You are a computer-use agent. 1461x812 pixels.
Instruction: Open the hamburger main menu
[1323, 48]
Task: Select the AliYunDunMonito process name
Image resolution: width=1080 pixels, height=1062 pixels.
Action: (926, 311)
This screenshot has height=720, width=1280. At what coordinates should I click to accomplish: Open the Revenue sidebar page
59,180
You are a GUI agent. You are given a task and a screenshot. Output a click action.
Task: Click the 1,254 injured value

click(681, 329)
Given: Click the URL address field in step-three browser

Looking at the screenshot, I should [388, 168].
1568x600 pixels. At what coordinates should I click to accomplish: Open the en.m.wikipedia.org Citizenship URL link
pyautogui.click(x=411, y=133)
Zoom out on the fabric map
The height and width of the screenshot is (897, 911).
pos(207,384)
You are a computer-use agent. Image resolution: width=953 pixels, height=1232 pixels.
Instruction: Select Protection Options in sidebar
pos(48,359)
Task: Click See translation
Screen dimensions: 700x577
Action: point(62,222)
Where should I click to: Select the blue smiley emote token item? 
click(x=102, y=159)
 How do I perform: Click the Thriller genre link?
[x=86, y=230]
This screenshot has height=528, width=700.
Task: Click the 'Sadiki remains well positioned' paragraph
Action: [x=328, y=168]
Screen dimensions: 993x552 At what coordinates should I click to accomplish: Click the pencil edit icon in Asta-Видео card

•••••

■ WHAT YOU ARE ASKED TO DO
Show me each line of the listing above with "agent" in it.

■ ANSWER TO THE EXERCISE
You are a computer-use agent. 1461x812 pixels.
You are a GUI agent. You are given a task and a screenshot. Output a click action.
You are a computer-use agent. Image resolution: width=953 pixels, height=1232 pixels.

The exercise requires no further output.